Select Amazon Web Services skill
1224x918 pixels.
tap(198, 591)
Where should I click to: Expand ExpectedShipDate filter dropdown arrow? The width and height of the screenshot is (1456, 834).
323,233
-------------------------
**What to work on:**
In the listing above, find the line containing "Where should I"; that line and every line after it, through the last, are to be retyped exactly.

**Result:**
Where should I click to: Expand ExpectedShipDate filter dropdown arrow? The width and height of the screenshot is (1456, 834).
323,233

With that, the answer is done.